Bug #10058 | ndb_select_count crashes cluster (in dbtup) after system restart | ||
---|---|---|---|
Submitted: | 21 Apr 2005 12:13 | Modified: | 13 Jun 2005 15:02 |
Reporter: | Johan Andersson | Email Updates: | |
Status: | Closed | Impact on me: | |
Category: | MySQL Cluster: Cluster (NDB) storage engine | Severity: | S1 (Critical) |
Version: | 4.1,5.0 | OS: | Linux (RHEL 4 (64-bit opteron)) |
Assigned to: | Jonas Oreland | CPU Architecture: | Any |
[21 Apr 2005 12:13]
Johan Andersson
[21 Apr 2005 12:21]
Johan Andersson
Mailing test program separately due to silly 200K limit.
[21 Apr 2005 12:25]
Johan Andersson
trace
Attachment: ndb_5_dbtup-bug-1-2.zip (application/x-zip-compressed, text), 91.19 KiB.
[21 Apr 2005 12:35]
Johan Andersson
Has the system restart corrupted the data?
[21 Apr 2005 13:56]
Martin Skold
Same crash seen in bug#10001, was this also after a system restart?

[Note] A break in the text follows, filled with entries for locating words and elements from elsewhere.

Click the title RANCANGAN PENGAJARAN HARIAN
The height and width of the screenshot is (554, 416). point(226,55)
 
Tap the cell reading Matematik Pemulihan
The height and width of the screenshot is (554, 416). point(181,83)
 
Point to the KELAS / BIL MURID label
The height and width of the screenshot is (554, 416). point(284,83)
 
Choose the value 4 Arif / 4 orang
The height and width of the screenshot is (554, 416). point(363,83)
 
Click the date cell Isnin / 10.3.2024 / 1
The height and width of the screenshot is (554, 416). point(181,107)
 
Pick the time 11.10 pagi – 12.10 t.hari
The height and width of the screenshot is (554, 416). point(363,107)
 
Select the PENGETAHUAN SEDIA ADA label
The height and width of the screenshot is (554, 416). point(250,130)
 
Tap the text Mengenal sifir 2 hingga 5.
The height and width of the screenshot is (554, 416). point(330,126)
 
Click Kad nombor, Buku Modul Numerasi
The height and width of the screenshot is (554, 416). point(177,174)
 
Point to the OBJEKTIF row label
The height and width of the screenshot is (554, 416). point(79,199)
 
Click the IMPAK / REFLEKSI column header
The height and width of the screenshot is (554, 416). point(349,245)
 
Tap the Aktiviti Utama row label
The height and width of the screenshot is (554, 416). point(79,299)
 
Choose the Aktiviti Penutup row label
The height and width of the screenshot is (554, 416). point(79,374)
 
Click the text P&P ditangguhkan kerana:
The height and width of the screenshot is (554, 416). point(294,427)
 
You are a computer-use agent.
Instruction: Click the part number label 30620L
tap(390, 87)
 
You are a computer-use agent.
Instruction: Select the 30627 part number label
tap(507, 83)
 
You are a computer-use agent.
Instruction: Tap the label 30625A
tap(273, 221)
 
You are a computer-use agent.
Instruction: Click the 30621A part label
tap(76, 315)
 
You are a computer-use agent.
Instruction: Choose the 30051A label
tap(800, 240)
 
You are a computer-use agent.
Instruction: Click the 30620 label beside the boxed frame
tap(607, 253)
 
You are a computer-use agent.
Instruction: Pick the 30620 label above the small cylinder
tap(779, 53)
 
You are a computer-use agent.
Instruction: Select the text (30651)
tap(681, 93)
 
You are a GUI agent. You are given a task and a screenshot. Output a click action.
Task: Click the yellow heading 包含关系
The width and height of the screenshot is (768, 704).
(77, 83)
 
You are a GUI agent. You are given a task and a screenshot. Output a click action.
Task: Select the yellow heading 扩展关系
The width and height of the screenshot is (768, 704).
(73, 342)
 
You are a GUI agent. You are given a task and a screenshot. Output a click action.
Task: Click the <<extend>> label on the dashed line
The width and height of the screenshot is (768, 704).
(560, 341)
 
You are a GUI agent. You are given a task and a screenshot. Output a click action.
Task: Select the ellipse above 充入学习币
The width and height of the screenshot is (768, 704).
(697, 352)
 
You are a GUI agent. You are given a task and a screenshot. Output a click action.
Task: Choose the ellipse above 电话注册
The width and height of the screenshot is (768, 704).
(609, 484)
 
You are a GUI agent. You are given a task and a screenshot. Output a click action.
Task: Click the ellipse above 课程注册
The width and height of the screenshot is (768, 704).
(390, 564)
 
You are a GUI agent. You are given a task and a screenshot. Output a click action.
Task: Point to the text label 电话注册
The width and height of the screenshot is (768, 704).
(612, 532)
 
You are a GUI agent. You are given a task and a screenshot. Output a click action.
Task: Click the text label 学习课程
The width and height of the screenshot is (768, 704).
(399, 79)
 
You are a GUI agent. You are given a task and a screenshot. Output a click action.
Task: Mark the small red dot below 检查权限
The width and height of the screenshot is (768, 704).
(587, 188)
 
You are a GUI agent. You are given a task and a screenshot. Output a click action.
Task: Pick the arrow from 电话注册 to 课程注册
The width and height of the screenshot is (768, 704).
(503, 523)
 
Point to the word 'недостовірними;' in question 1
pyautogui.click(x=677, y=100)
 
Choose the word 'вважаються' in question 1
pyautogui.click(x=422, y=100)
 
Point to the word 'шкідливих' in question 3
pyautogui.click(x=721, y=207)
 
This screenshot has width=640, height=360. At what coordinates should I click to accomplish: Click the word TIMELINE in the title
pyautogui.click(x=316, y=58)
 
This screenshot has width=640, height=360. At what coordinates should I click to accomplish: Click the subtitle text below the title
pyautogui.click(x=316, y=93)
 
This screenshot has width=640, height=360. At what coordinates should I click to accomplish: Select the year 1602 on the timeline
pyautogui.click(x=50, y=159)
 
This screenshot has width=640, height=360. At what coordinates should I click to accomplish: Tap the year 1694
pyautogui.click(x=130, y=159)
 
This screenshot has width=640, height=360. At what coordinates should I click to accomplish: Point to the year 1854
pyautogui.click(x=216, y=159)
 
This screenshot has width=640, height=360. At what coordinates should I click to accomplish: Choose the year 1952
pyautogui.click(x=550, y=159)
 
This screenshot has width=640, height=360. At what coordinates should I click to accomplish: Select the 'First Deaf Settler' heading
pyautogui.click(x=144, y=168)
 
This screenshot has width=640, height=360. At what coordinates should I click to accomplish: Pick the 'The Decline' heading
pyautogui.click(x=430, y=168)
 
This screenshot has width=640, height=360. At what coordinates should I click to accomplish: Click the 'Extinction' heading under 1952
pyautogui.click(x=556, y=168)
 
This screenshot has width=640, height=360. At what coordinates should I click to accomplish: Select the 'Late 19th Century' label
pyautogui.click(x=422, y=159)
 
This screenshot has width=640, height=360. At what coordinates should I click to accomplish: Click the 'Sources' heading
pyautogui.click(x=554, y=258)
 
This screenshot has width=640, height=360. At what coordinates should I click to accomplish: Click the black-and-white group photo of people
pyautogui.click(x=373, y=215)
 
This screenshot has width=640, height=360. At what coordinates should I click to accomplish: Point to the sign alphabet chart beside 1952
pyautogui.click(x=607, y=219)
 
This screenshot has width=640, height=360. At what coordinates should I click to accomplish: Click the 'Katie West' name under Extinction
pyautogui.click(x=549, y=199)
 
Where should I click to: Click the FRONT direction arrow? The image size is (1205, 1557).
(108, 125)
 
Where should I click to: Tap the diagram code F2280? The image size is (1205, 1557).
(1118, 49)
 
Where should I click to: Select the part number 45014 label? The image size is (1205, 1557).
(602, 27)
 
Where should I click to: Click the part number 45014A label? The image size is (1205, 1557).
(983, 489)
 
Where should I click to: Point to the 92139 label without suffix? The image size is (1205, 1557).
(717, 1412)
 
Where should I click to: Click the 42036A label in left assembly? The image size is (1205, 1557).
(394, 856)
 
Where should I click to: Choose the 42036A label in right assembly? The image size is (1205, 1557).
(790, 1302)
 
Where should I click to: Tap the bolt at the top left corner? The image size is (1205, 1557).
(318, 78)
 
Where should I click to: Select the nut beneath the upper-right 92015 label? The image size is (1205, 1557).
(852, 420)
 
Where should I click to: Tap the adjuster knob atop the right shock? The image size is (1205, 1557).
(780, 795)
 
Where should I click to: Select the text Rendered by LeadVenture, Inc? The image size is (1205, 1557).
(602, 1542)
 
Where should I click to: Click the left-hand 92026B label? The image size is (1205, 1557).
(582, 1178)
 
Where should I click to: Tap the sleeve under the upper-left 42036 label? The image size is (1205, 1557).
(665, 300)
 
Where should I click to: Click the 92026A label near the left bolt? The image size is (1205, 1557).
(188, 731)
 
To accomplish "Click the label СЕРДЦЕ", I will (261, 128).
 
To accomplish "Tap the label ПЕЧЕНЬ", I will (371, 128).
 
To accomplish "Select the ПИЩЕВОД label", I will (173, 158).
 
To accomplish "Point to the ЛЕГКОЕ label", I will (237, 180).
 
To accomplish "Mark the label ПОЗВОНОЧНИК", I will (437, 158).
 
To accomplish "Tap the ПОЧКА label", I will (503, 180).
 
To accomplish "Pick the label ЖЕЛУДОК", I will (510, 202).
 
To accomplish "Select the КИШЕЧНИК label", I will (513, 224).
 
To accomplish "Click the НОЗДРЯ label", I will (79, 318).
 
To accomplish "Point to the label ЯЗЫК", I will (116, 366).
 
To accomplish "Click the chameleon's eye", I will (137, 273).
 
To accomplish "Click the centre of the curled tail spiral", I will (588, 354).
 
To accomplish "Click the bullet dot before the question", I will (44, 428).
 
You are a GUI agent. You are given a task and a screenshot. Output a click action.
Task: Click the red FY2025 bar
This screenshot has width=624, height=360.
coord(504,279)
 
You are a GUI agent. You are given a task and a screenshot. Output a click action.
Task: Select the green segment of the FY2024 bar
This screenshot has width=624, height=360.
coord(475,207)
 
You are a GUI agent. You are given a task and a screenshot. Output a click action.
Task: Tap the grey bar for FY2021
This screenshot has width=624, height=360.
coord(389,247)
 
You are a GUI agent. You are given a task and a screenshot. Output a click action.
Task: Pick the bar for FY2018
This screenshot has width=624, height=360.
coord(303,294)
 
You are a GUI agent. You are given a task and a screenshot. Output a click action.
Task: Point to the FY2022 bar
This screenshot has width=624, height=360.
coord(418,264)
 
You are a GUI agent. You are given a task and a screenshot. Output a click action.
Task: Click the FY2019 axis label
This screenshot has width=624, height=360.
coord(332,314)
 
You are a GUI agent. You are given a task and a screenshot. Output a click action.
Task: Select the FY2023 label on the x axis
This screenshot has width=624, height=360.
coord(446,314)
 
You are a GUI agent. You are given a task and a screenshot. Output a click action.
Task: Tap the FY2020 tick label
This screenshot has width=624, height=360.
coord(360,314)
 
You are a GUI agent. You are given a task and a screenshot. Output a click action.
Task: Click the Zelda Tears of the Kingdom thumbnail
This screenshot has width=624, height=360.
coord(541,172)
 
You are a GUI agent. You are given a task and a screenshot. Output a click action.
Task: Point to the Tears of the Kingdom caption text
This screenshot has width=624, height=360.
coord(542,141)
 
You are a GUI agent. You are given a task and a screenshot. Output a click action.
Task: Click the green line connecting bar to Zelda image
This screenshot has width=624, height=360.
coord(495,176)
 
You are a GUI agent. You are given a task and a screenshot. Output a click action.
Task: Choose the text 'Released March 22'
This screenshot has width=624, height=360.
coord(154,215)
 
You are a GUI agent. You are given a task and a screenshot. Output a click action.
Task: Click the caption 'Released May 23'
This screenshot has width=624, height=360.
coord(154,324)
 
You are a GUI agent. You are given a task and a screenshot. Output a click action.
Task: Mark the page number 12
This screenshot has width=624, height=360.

Date/Time: Thursday 21 April 2005 - 05:37:41 Type of error: error Message: Pointer too large Fault ID: 2306 Problem data: DbtupExecQuery.cpp Object of reference: DBTUP (Line: 604) 0x0000000a ProgramName: /opt/atse/cluster/mysql/bin/ndbd ProcessID: 10876 TraceFile: /opt/atse/cluster/data_ndb/ndb_2_trace.log.1 ***EOM***
[21 Apr 2005 14:19]
Martin Skold
Also is this related to the large number of records? Have you tried with a smaller database?
[21 Apr 2005 14:22]
Martin Skold
} else if ((loopOpPtr.p->optype == ZDELETE) && (loopOpPtr.p->prevActiveOp == RNIL)) { jam(); //---------------------------------------------------------------------- // There was only a delete. The original tuple still is ok. //---------------------------------------------------------------------- } else { jam(); //---------------------------------------------------------------------- // There was another operation after the delete, this must be an insert // and we have found our copy tuple there. //---------------------------------------------------------------------- loopOpPtr.i = loopOpPtr.p->prevActiveOp; ptrCheckGuard(loopOpPtr, cnoOfOprec, operationrec); <== crashes here Could it be that is is a DELETE, but prevActiveOp is not set to RNIL correctly during system restart?
[22 Apr 2005 5:51]
Martin Skold
Need table definition
[22 Apr 2005 8:09]
Johan Andersson
We have reproduced this with 1M rows in db (small) and 50M rows in db (large).
[22 Apr 2005 8:35]
Johan Andersson
Yes it was after a system restart. Is data corrupt is one of the questions...
[9 Jun 2005 5:26]
Jonas Oreland
Pushed to 4.1.13 and 5.0.8
[13 Jun 2005 15:02]
Jon Stephens
Thank you for your bug report. This issue has been addressed in the documentation. The updated documentation will appear on our website shortly, and will be included in the next release of the relevant product(s). Additional info: Documented in Change History for versions 4.1.13, 5.0.8.